GIVEN EXERCISE 1
In the article on Kejriwalism, rewrite the passage from "Philosopher of Science" to "exchange of votes.", substituting "non-ideological" for "post-ideology".
GIVEN EXERCISE 2
According to the article on Kejriwalism, which philosopher of science wrote the book "Against Method: Outline of an Anarchistic Theory of Knowledge"?

PASSAGE TO READ
----------
The politics of Kejriwalism

Castes and religions contribute towards building a new progressive and inclusive urban citizenship

February 26, 2020 12:15 am | Updated 12:08 pm IST

New Delhi: Delhi Chief Minister Arvind Kejriwal addresses a press conference at Delhi Secretariat, in New Delhi, Wednesday, Feb. 19, 2020. (PTI Photo/Vijay Verma) (PTI2_19_2020_000083B)

New Delhi: Delhi Chief Minister Arvind Kejriwal addresses a press conference at Delhi Secretariat, in New Delhi, Wednesday, Feb. 19, 2020. (PTI Photo/Vijay Verma) (PTI2_19_2020_000083B)

Philosopher of Science Paul Feyerabend’s book, Against Method: Outline of an Anarchistic Theory of Knowledge , questioned the previously established clarity on methods of science and the idea that new theory must be consistent with already well-established theories and must correspond with well-established facts. We see a similar discernment with Aam Aadmi Party (AAP) chief and Delhi Chief Minister Arvind Kejriwal’s victory amongst those who believe in the politics of ideology. The AAP is said to be post-ideology. This should worry those committed to the politics of radical change. Paradoxically, the AAP also promises change , but this is change of a minimal kind that is achieved in exchange of votes.
----------
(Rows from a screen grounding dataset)

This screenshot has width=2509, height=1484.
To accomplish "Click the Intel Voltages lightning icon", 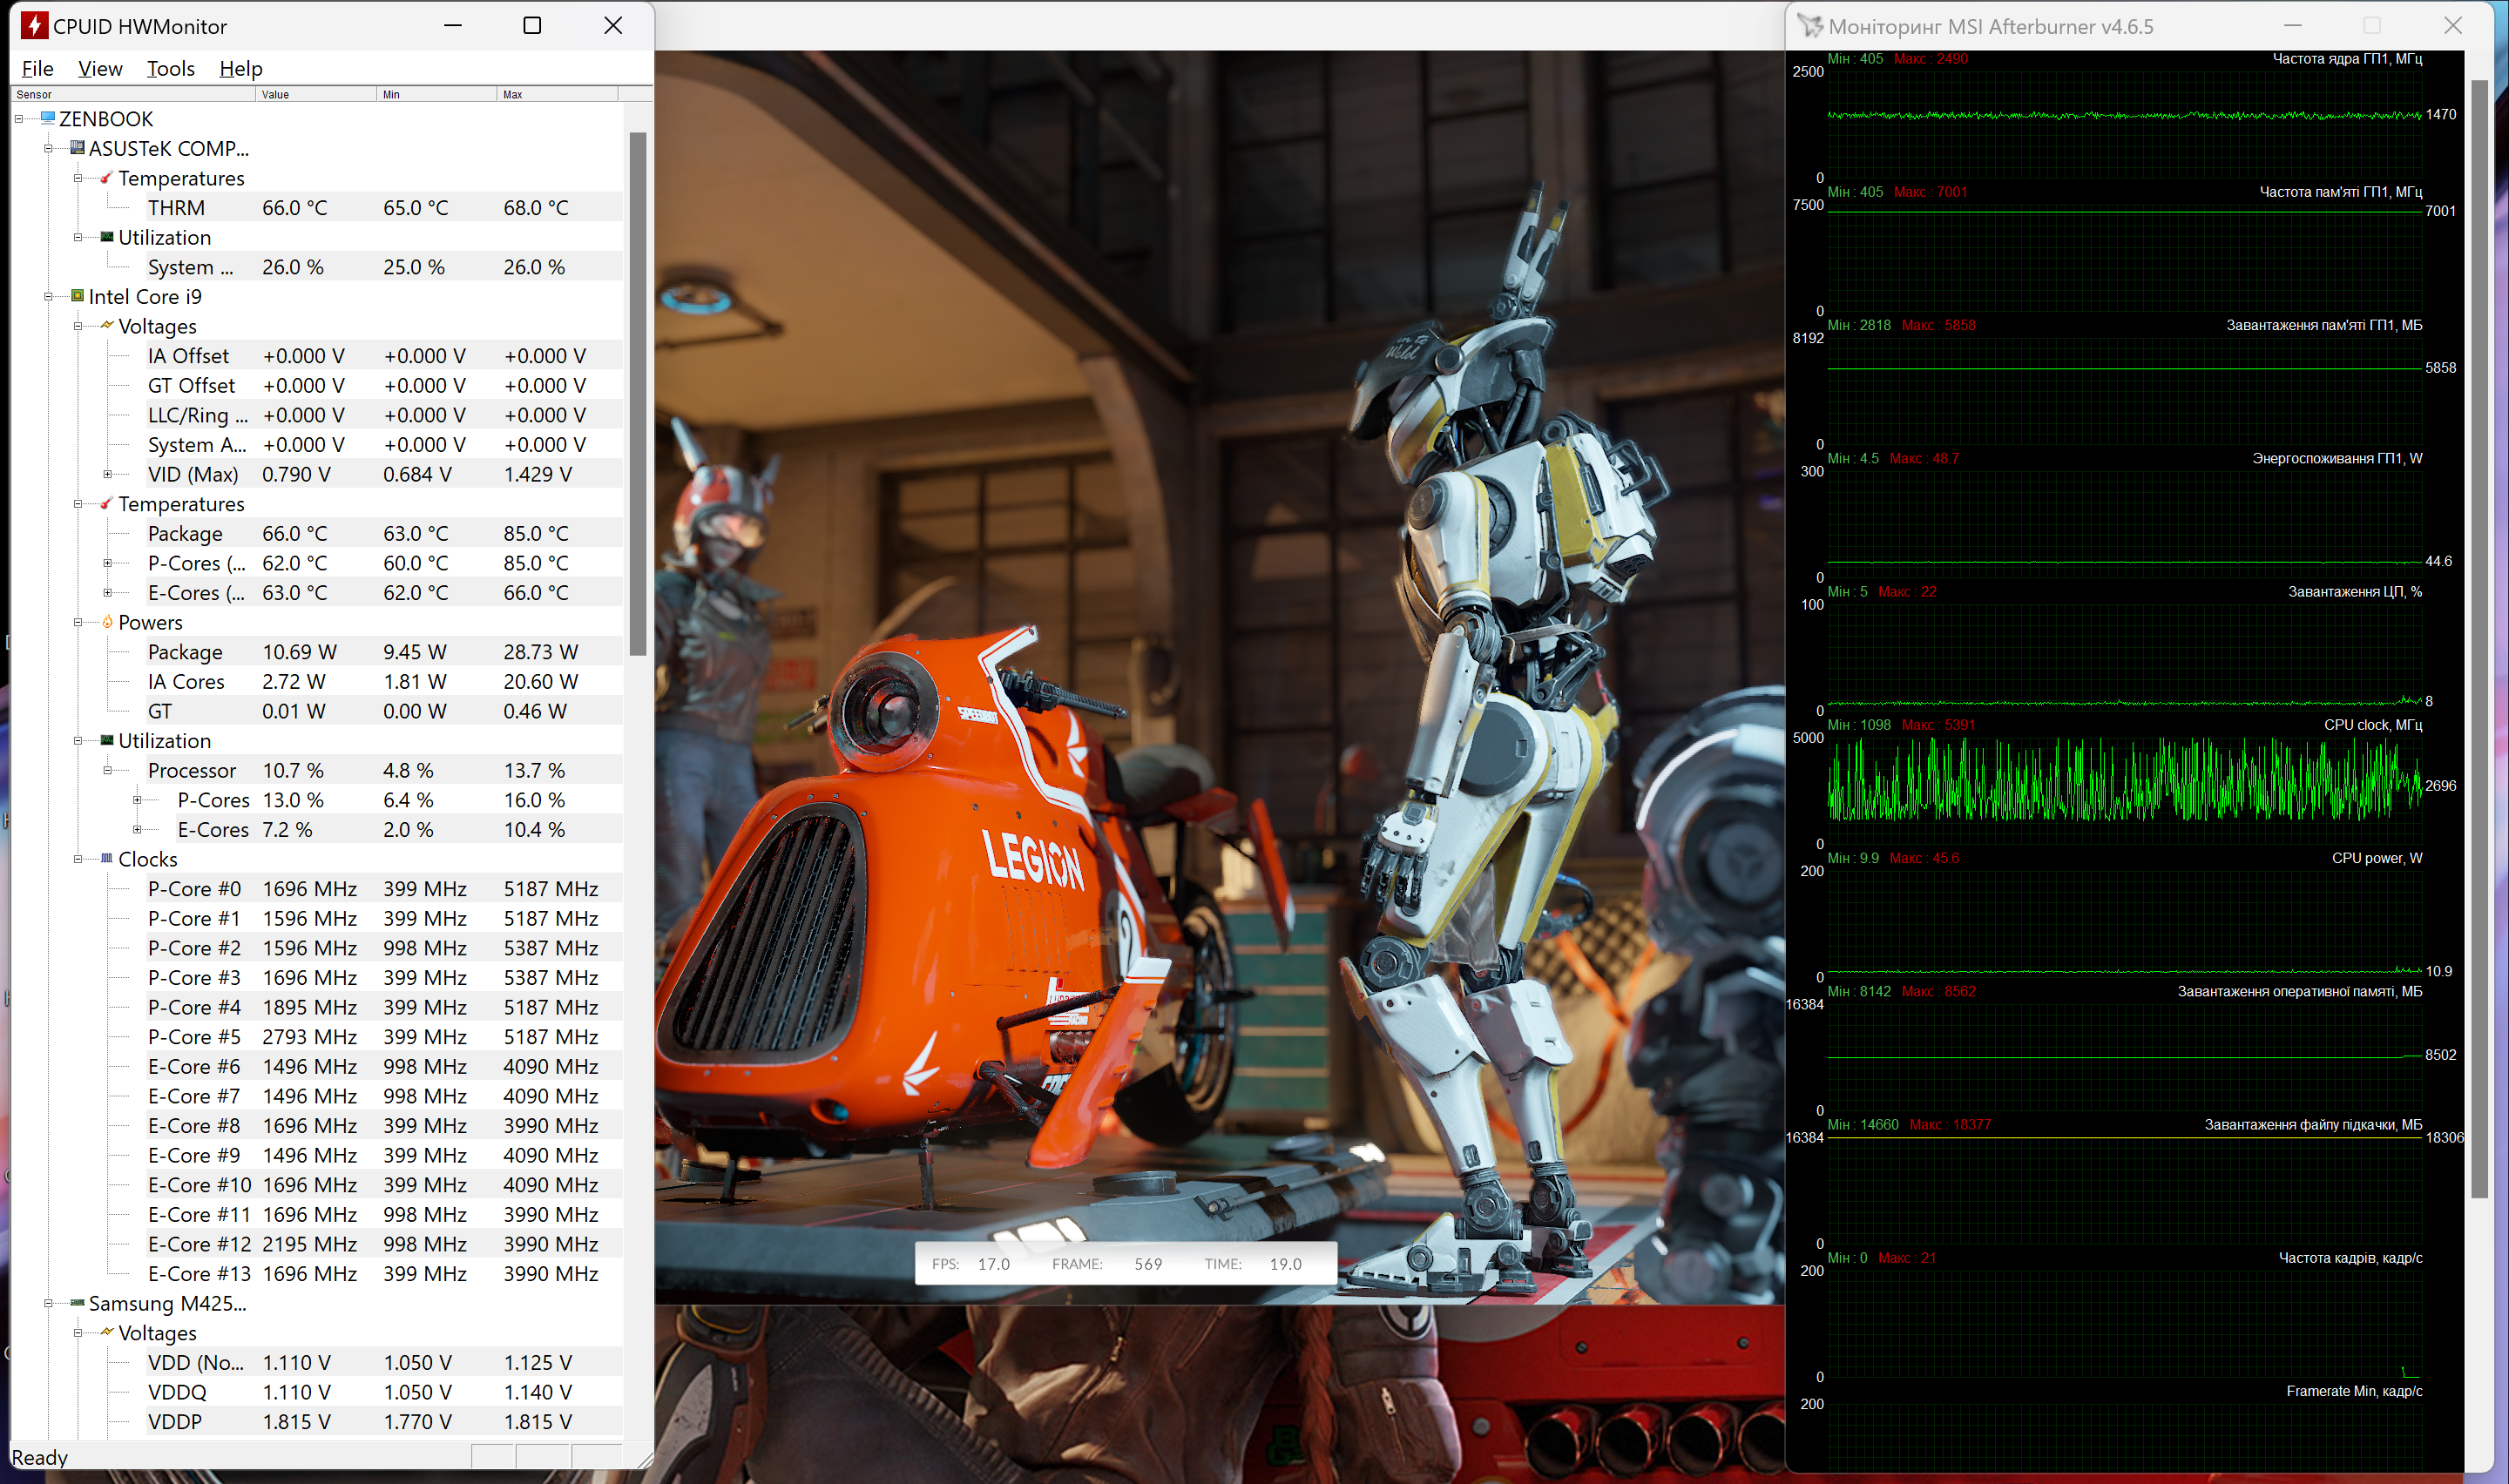I will (107, 325).
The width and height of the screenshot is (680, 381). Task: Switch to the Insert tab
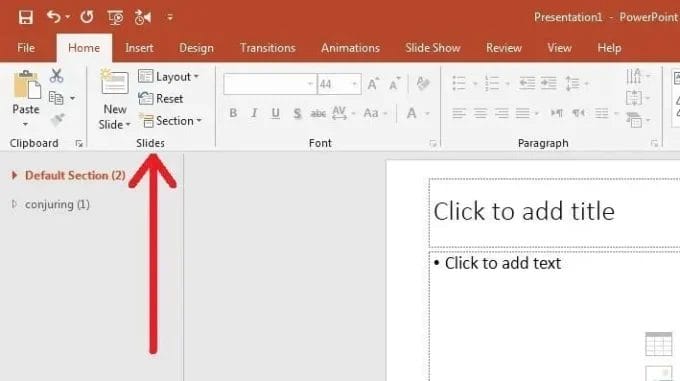pyautogui.click(x=139, y=48)
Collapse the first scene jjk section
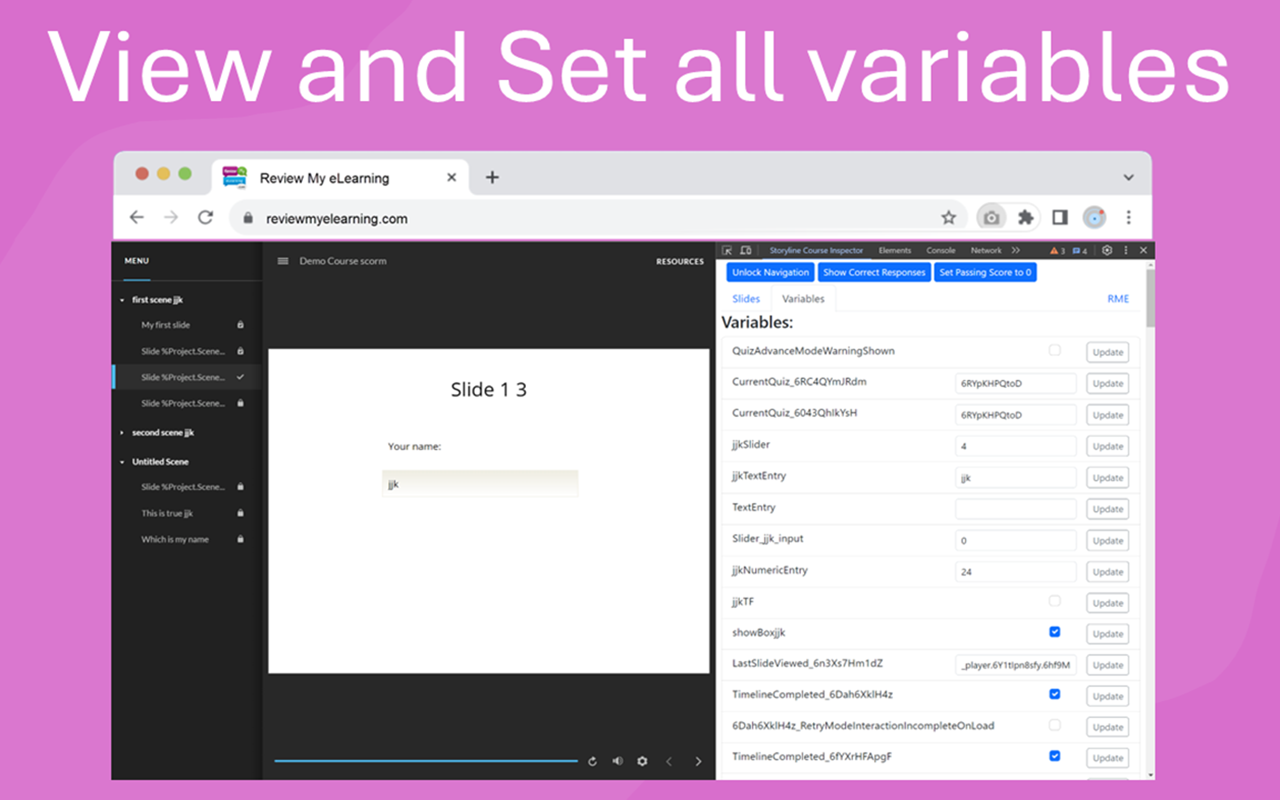This screenshot has height=800, width=1280. point(122,300)
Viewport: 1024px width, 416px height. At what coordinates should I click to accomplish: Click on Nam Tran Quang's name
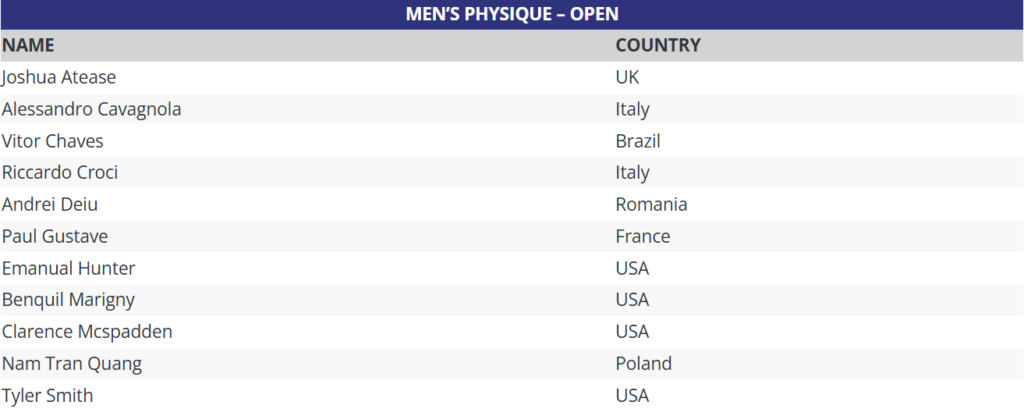pos(70,363)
----------
TASK RESPONSE 1
Philosopher of Science Paul Feyerabend’s book, Against Method: Outline of an Anarchistic Theory of Knowledge , questioned the previously established clarity on methods of science and the idea that new theory must be consistent with already well-established theories and must correspond with well-established facts. We see a similar discernment with Aam Aadmi Party (AAP) chief and Delhi Chief Minister Arvind Kejriwal’s victory amongst those who believe in the politics of ideology. The AAP is said to be non-ideological. This should worry those committed to the politics of radical change. Paradoxically, the AAP also promises change , but this is change of a minimal kind that is achieved in exchange of votes.

TASK RESPONSE 2
Paul Feyerabend